Church Of Holy Trinity
- WRENN ID
- watchful-timber-swallow
- Grade
- II
- Local Planning Authority
- Sunderland
- Country
- England
- Date first listed
- 10 November 1978
- Type
- Church
- Source
- Historic England listing
Description
The Church of Holy Trinity is a parish church built in 1842 by George L Jackson. It features coursed squared sandstone with ashlar dressings and a Welsh slate roof. The church is designed in the Early English style, showcasing a nave with a west tower and a chancel that includes a north vestry.
The exterior consists of a 4-bay nave and a narrow chancel. The chancel has three south-facing windows and stepped east lights with cinquefoils in the spandrels.

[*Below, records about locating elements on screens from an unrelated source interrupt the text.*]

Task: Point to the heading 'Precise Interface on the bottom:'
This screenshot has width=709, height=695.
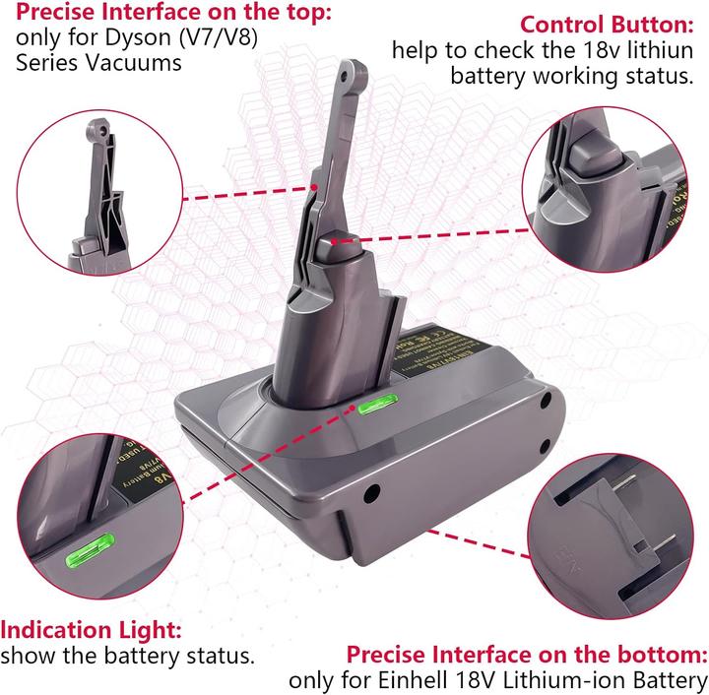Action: click(x=526, y=655)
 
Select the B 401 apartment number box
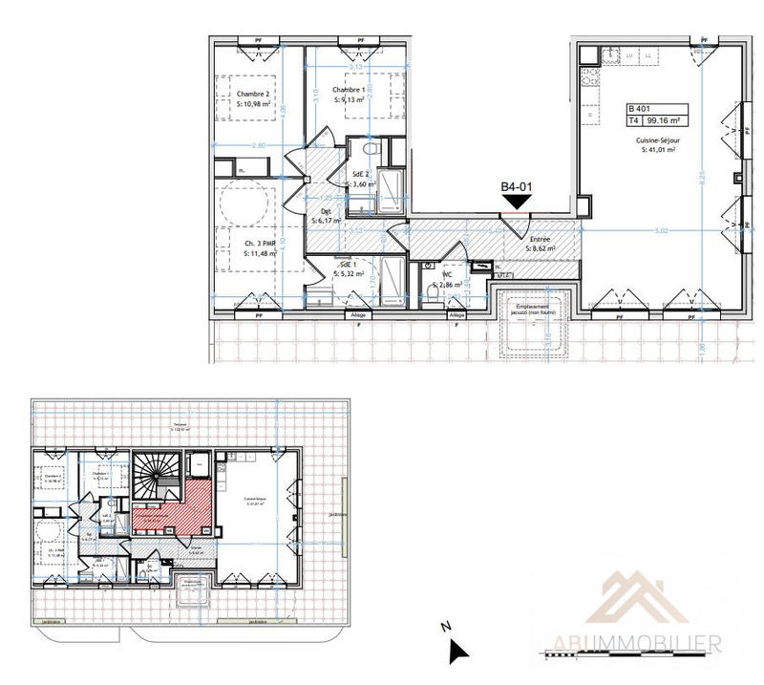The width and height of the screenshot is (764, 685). [x=638, y=109]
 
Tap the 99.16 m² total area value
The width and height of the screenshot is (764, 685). [x=663, y=121]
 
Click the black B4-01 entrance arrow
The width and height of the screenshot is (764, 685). [x=518, y=200]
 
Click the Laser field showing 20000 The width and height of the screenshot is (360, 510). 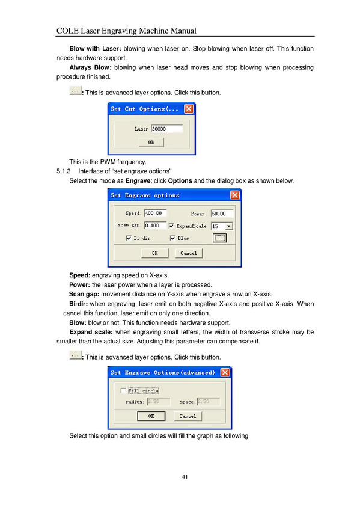[167, 129]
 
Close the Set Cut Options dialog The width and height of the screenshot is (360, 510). [189, 109]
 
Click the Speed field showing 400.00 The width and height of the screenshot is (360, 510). [155, 214]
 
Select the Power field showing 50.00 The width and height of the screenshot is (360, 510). [222, 214]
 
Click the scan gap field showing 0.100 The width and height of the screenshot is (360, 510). [155, 226]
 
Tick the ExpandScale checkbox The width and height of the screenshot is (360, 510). [171, 226]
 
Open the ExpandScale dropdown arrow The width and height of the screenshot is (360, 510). [229, 226]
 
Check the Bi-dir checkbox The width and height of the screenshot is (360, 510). [129, 238]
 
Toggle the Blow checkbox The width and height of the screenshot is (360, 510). [172, 238]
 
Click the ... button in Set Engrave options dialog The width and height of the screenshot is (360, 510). [219, 238]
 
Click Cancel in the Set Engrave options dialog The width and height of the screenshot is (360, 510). [189, 253]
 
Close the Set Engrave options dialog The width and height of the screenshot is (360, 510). [234, 195]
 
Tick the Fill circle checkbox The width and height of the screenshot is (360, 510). [123, 390]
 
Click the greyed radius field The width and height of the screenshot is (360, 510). [159, 401]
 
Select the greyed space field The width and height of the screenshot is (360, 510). [209, 401]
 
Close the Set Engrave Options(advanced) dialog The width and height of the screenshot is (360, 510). [225, 372]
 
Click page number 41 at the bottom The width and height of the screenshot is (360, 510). [185, 477]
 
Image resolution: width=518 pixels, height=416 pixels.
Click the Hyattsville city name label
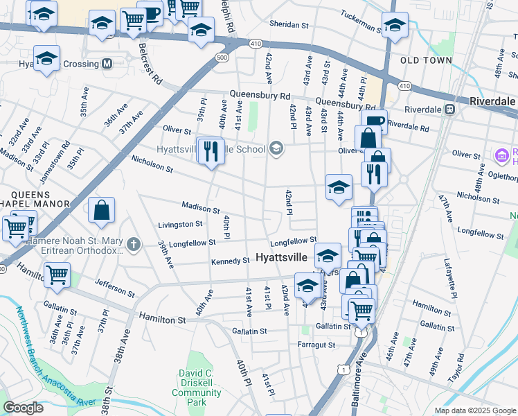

The nave's paired lancets have head and ballflower stops to the hoodmould on the sill string. The tower is supported by buttresses that reduce to angle buttresses on the upper stages. It features a ballflower-stopped hoodmould over a pointed-arched west door, a lancet window in the second stage, a roundel in the third, and arcaded triple lancets in the fourth stage, with the outer arches being blind, all beneath a parapet with corner pinnacles. The roofs of the nave and chancel are high-pitched, while the vestry roof has a hipped east end.
Inside, the chancel includes the north vestry, and the nave has a west gallery and a west tower porch. The chancel arch is chamfered on imposts with dog-tooth and roll mouldings. The east window features nailhead-moulded rerearch on nookshafts with trefoil shafts between the lancets, and all windows have sloping reveals. The chancel has a shouldered arch leading to the vestry door and a geometric-pattern tiled sanctuary floor. The painted stone altar displays paintings of the Evangelists in cusped panels. The pulpit and communion rail have been renewed using older posts. The chancel roof is arch-braced, and the nave roof features queen-post construction on roll-moulded corbels.
The stained glass includes an east window dedicated to the Scott family from 1864 and 1882, and the chancel's south window has three lights commemorating Agnes Collingwood, who died in 1875, and Sarah Thompson, who died in 1866, featuring Christ the Good Shepherd, Faith, and Hope, signed by Alex Gibbs from 21 Bloomsbury Street, London WC. The nave's southeast window, also signed by Alex Gibbs fecit in 1901, commemorates Collingwood, the rector who died in 1898. Additional 19th-century glass in the nave includes a window on the north side depicting the Good Samaritan in memory of Charles Pickersgill, the owner of the Crown Road shipbuilding yard.